━━━ 本文

はじめましての方もいらっしゃると思いますので、少しご挨拶を。

私は2016年ごろから、趣味の一つとして、全国の地下街巡りをはじめました。
主に訪れていたのは、昭和30〜50年代、高度経済成長期に建設された地下街で、入口にあるレトロな看板や昭和の雰囲気に惹かれて、5年かけて約100ヶ所の地下街を巡りました。

地下街への招待 B1 [特集]金沢都ホテル地下街

そして2021年、『地下街への招待 B1』というZINEを自費出版しました。
地下街巡りをはじめるきっかけとなった、石川県金沢市のブラザービル地下街や、三重県桑名市の桑栄メイト地下飲食街(現存せず)、東京都大田区の大岡山地下飲食店街など22ヶ所を掲載しています。
特集では、2017年3月に閉館した金沢都ホテル地下街を取り上げました。

━━━━━━
━━━ 保存データ

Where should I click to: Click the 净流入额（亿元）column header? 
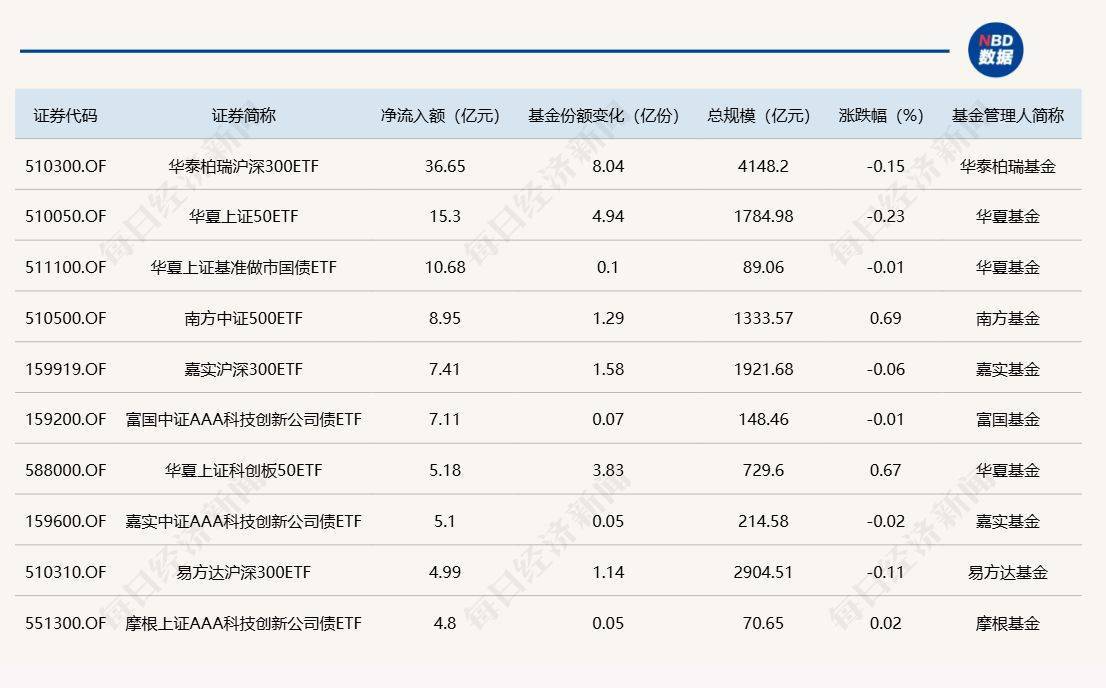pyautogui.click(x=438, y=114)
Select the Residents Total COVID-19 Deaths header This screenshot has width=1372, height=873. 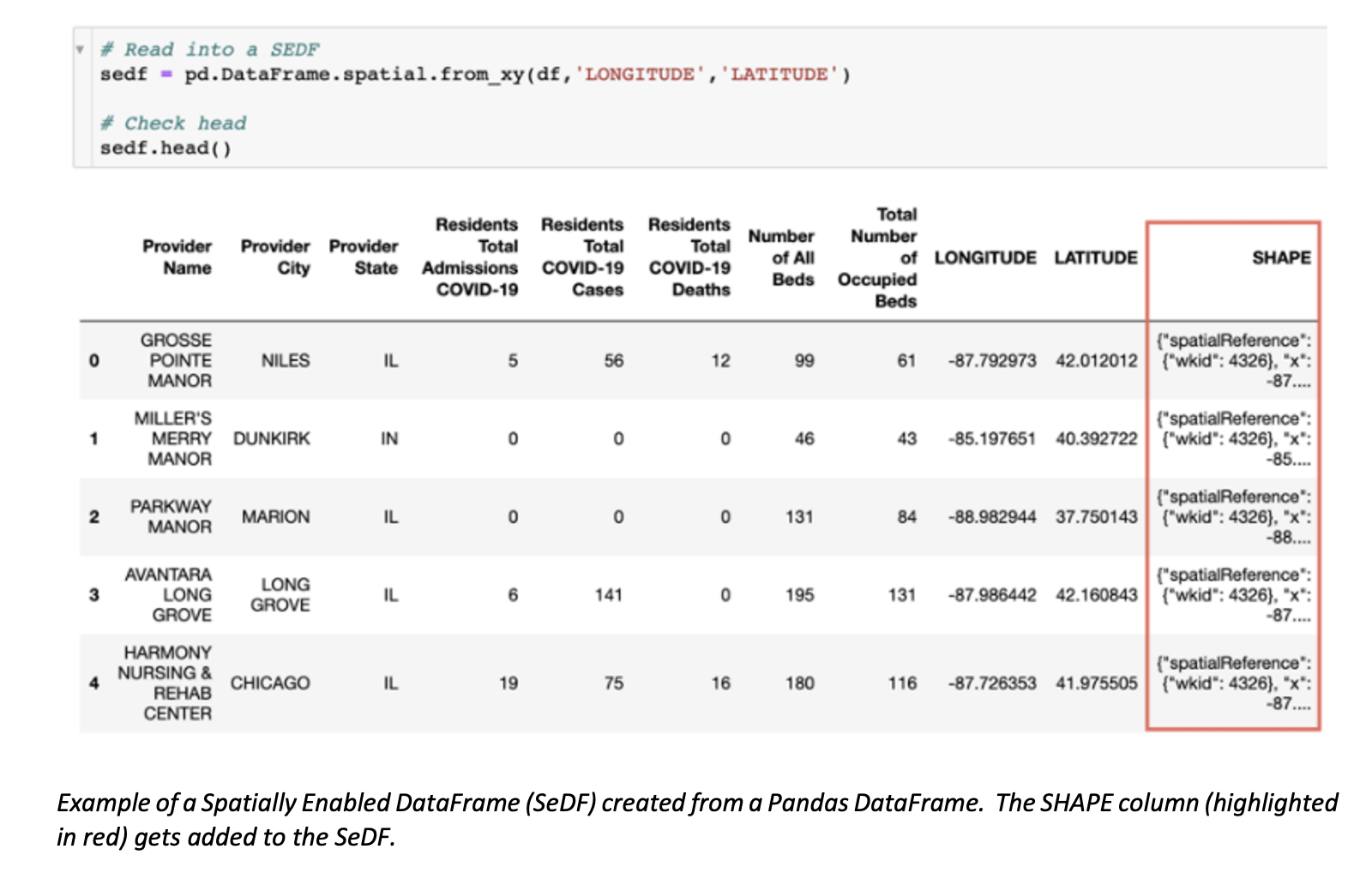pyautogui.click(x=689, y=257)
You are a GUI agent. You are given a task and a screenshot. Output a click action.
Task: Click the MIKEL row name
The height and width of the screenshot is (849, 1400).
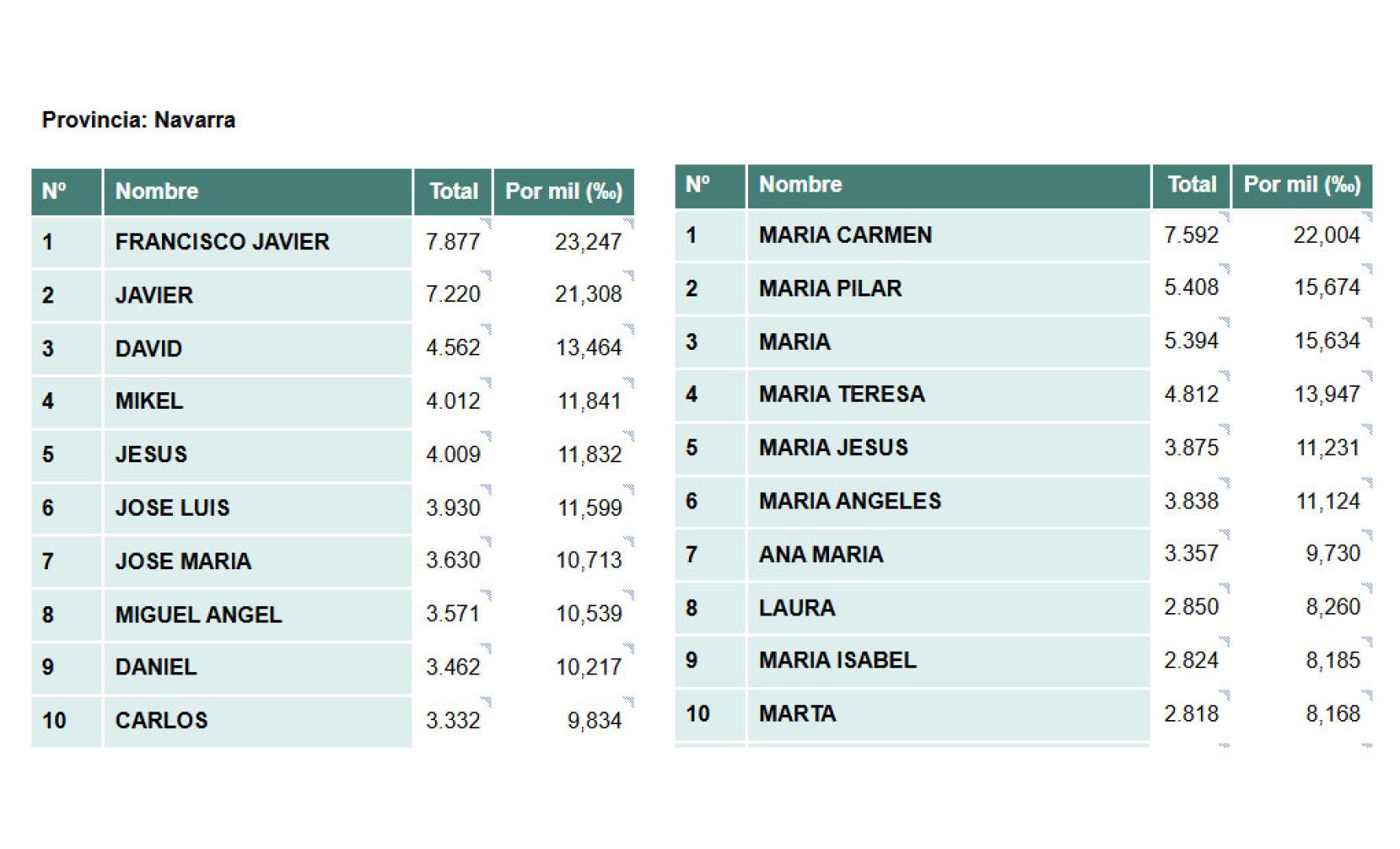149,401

━━━━━━

## 指示
[A] 本文について、次の問いに答えてください。
(i) 全国の地下街巡りを始めたのは何年ごろですか。
(ii) 2021年に自費出版したZINEには何ヶ所の地下街が掲載されていますか。
(iii) そのZINEの特集で取り上げた地下街はどこで、いつ閉館しましたか。
[B] レコードのうち、「You are a GUI」を含む行で始まりレコードの末尾で終わる部分だけを、「screenshot」を「screen image」に置き換えて示してください。それ以外は変更せず、画像は省いてください。

## 解答
[A]
(i) 2016年ごろ
(ii) 22ヶ所
(iii) 金沢都ホテル地下街で、2017年3月に閉館しました。

[B]
You are a GUI agent. You are given a task and a screen image. Output a click action.
Task: Click the MIKEL row name
The height and width of the screen image is (849, 1400).
149,401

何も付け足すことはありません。